● **WRITTEN REQUEST**
Reproduce without any change the rows below, from the line containing "This screenshot has height=756, width=1188." down to the line containing "Action: (223, 112)", including both of those lines.

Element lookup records
+-------+
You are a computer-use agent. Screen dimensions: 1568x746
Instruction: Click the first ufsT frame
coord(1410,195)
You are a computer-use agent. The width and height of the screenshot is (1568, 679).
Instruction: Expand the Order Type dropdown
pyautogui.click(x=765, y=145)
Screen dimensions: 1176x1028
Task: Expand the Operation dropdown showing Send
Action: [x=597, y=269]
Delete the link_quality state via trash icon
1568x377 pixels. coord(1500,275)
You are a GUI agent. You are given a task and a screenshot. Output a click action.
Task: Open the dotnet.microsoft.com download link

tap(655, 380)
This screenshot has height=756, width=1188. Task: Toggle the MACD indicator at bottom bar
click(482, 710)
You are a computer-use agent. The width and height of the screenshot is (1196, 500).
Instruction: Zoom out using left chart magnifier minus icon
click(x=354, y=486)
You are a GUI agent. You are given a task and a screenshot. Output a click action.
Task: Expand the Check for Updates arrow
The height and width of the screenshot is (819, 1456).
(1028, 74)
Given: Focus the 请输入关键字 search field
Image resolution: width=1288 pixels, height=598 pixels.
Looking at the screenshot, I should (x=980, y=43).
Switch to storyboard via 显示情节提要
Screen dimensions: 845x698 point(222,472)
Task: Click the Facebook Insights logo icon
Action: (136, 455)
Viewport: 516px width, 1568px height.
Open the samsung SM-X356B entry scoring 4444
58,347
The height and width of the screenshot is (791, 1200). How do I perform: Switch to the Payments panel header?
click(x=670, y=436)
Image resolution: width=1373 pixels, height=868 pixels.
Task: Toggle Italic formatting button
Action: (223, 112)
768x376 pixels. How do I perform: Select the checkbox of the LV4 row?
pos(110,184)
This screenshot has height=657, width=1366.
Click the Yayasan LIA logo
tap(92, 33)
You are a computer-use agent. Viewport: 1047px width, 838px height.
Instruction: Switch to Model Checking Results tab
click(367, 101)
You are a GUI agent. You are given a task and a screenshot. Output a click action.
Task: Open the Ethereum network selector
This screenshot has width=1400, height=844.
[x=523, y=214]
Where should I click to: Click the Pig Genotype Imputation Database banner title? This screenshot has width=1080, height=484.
+-------+
● **RESULT BELOW**
This screenshot has height=756, width=1188. Task: Toggle the MACD indicator at bottom bar
click(482, 710)
You are a computer-use agent. The width and height of the screenshot is (1196, 500).
Instruction: Zoom out using left chart magnifier minus icon
click(x=354, y=486)
You are a GUI agent. You are given a task and a screenshot. Output a click action.
Task: Expand the Check for Updates arrow
The height and width of the screenshot is (819, 1456).
(1028, 74)
Given: Focus the 请输入关键字 search field
Image resolution: width=1288 pixels, height=598 pixels.
Looking at the screenshot, I should (x=980, y=43).
Switch to storyboard via 显示情节提要
Screen dimensions: 845x698 point(222,472)
Task: Click the Facebook Insights logo icon
Action: (136, 455)
Viewport: 516px width, 1568px height.
Open the samsung SM-X356B entry scoring 4444
58,347
The height and width of the screenshot is (791, 1200). How do I perform: Switch to the Payments panel header?
click(x=670, y=436)
Image resolution: width=1373 pixels, height=868 pixels.
Task: Toggle Italic formatting button
Action: (223, 112)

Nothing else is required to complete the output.